Consiste en ir nombrando y señalando las partes del cuerpo mientras nos miramos en un espejo. Primero los ojos, luego la nariz, las orejas, las manos...

El juego del tren

Se basa en hacer un tren adaptado a sus capacidades psicomotrices y, según van pasando los meses, ir incorporando dificultades y objetivos. El pequeño copiará lo que hace el "maquinista" (un adulto o un niño más mayor).

* Se puede empezar haciendo un trenecito a gatas y acompañar la marcha con un sonido de silbato: "piiiii, piiiii, chucu, chucu".
* Cuando el pequeño se ponga en pie, podemos hacer el tren agarrados, caminando despacito, cantando una canción mientras caminamos e incorporando un objetivo, por ejemplo, ir a lavarnos las manos antes de comer.
* Más adelante, podemos complicar el juego añadiendo sonidos y pasos diferentes: sacar una pierna o dar un saltito cada tres pasos), cantar canciones, etc.

Canciones y Poemas para imitar con gestos

Esta canción se canta haciendo los gestos con las manos:

"Saco una manita y la hago bailar, la cierro, la abro y la vuelvo a guardar. Saco la otra manita y la hago bailar, la cierro, la abro y la vuelvo a guardar. Saco las dos manitas y las hago bailar, las cierro, las abro y las vuelvo a guardar. ¿Dónde están las manitas? (Responde el pequeño: aquiií)".

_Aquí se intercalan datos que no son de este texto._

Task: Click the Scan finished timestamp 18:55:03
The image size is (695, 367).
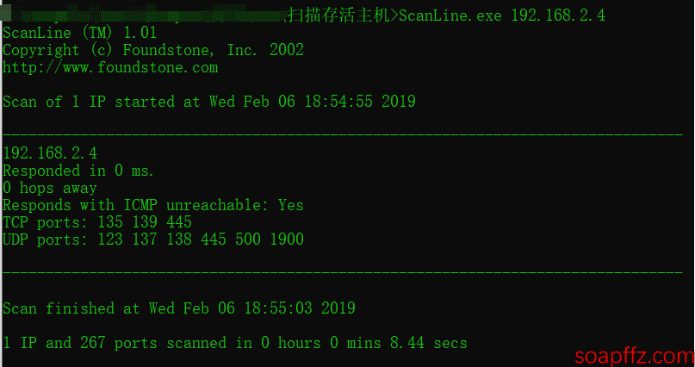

Como copian lo bueno y lo malo, si no queremos que hagan ciertas cosas... ¡no las hagamos!

Seguridad

Subirnos a una silla para coger algo, tender la ropa encaramados a la ventana, abrir el candado de la caja de las medicinas... Cualquier acción que no queramos que nuestro hijo intente reproducir, mejor no hacerla delante de él. Al menos de momento.

Palabrotas

* La única forma de evitar que nuestro pequeño nos sorprenda con este tipo de lindezas es no decirlas nosotros.
* Si aún así alguna vez aprende alguna palabrota, no hay que prestarle demasiada atención ni poner el grito en el cielo por muy fea que sea.
* Cuando son tan pequeñitos, las palabras les llaman la atención no tanto por su significado como por su sonoridad o pronunciación. Las ganas de repetirla se les pasará en cuanto aparezca una palabra nueva que suene igual de bien a sus oídos.

Violencia

En esta etapa no sirve aquello de "haz lo que yo digo pero no lo que yo hago", porque para el pequeño de un año la acción que ve predomina sobre lo que oye.

Si pegamos al pequeño en la mano para que no coja la tierra de la maceta o si le damos en el culete cuando hace algo mal, además de estar dañando su integridad, su autoestima y sus derechos, le estamos ofreciendo un modelo violento en sus relaciones con los demás. Las va a repetir antes o después aunque luego le digamos que "no se pega".

Todos a la mesa

Esta es la edad ideal para sentar al pequeño a comer con toda la familia y permitirle imitar todo lo que hacemos los mayores: ensayar con los cubiertos, picotear de aquí y de allá, usar la servilleta, beber el agua del vaso...

Esto implica tener que lavar muchos manteles, baberos y manitas, pero ¡es el precio que hay que pagar para que nuestro pequeño llegue a ser un buen gourmet!